Copy out the following lines word for word.

Items in a dataset

■ ■ ■ ■ ■

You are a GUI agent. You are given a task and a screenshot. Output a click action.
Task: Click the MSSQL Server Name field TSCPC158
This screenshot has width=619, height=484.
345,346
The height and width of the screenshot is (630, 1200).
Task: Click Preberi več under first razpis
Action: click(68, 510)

■ ■ ■ ■ ■

Worked answer:
You are a GUI agent. You are given a task and a screenshot. Output a click action.
Task: Click the MSSQL Server Name field TSCPC158
This screenshot has width=619, height=484.
345,346
The height and width of the screenshot is (630, 1200).
Task: Click Preberi več under first razpis
Action: click(68, 510)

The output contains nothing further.